Mujer de avanzada, eligió como celda la selva enmarañada y como sagrario la naturaleza andina, los bosques y cañadas, la exhuberante vegetación en donde encontró a Dios.
Escribió a las Hermanas: ”No tienen Sagrario, pero tienen naturaleza. Aunque la presencia de Dios es distinta, en las dos partes está, y el amor debe saber buscarlo y hallarlo en donde quiera que se encuentre.”
Redactó para ellas las “Voces Místicas”, inspirada en la contemplación de la naturaleza, y otros libros, como “El Directorio” o “Guía de Perfección”, que ayudaban a las Hermanas a vivir en armonía entre la vida apostólica y la contemplativa.
“La Autobiografía” es su obra cumbre, libro de confidencias íntimas, experiencia de sus angustias, desolaciones e ideales, vibraciones de su alma al contacto con la divinidad, vivencias de su lucha titánica por llevar a cabo la vocación misionera.
Allí mostró su “pedagogía del amor”, pedagogía acomodada a la mente del indígena, que le permitió adentrarse en la cultura y el corazón del indio y del negro de nuestro continente.
La Madre Laura centró su eclesiología en el amor y la obediencia a la Iglesia. Vivió para ella, a quien amó entrañablemente. Para extender sus fronteras, no midió dificultades, sacrificios, humillaciones y calumnias.

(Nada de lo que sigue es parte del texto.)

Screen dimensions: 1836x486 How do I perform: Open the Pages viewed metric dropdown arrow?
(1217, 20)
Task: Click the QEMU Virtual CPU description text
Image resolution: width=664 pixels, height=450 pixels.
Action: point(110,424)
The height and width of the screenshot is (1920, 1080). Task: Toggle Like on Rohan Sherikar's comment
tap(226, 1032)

Esta infatigable misionera pasó nueve años en silla de ruedas sin dejar su Apostolado de la palabra y de la pluma.
Después de una larga y penosa agonía, murió en Medellín el 21 de octubre de 1949. A su muerte, dejó extendida la Congregación de Misioneras en 90 casas distribuidas en tres países, con un número de 467 religiosas. Actualmente, las Misioneras trabajan en 19 países de América, África y Europa.

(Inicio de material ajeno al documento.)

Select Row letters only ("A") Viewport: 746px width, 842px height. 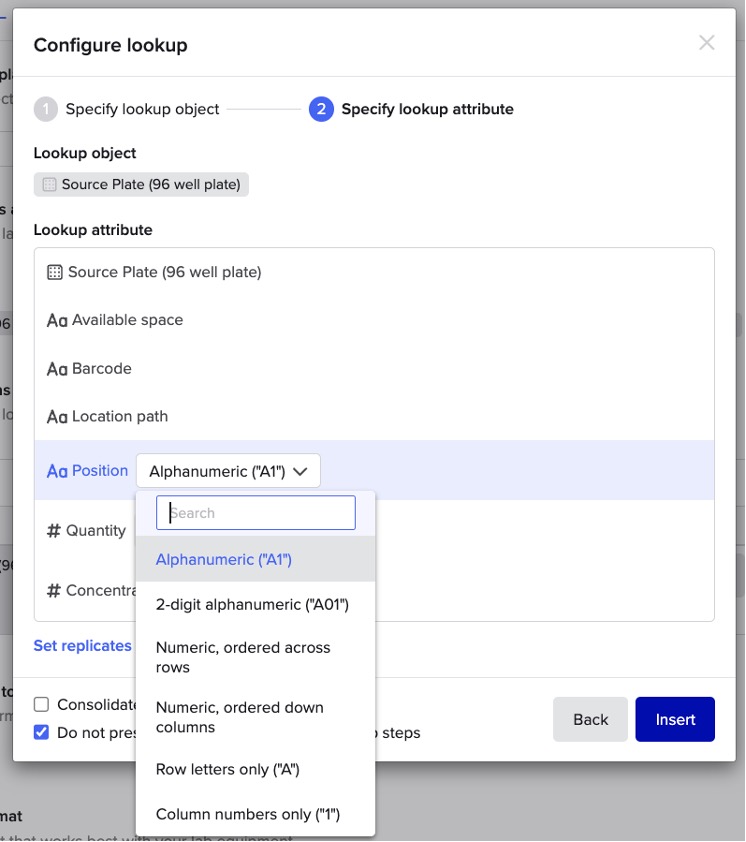[228, 770]
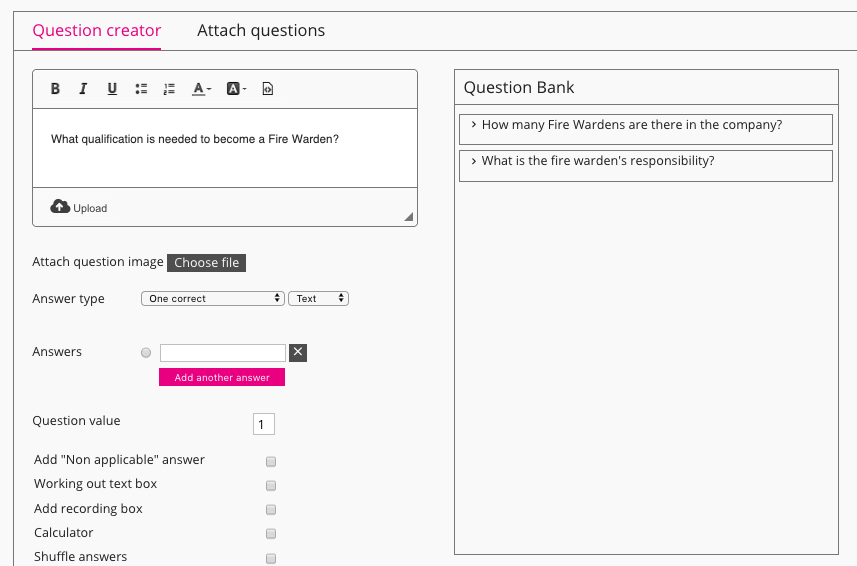Click the Add another answer button
857x566 pixels.
click(x=222, y=377)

Por todo lo que vivió, hizo y significó la Madre Laura en su época, y por todo lo que seguirá significando para la sociedad, la Congregación y la Iglesia se llenan de alegría al ver concretizado y culminado su proceso de Beatificación.
Éste fue abierto el 4 de julio de 1963 en la Capilla de la Curia Arquidiocesana de Medellín, en la cual se nombró el tribunal eclesiástico para buscar diligentemente los escritos de la Sierva de Dios, Laura Montoya Upegui, instruir el proceso informativo sobre su fama de santidad, virtudes en general, y posibles milagros realizados por ella.
Hoy, este proceso que duró cuarenta años, ha llegado a su culminación, cuando en Roma un 7 de julio en la Sala Clementina, SS. Juan Pablo II, en presencia de los miembros de la Congregación para las Causas de los Santos y de los Postuladores de las respectivas causas, promulgó el decreto de Beatificación de la Madre Laura Montoya Upegui.
Fue beatificada por Juan Pablo II el 25 de abril de 2004.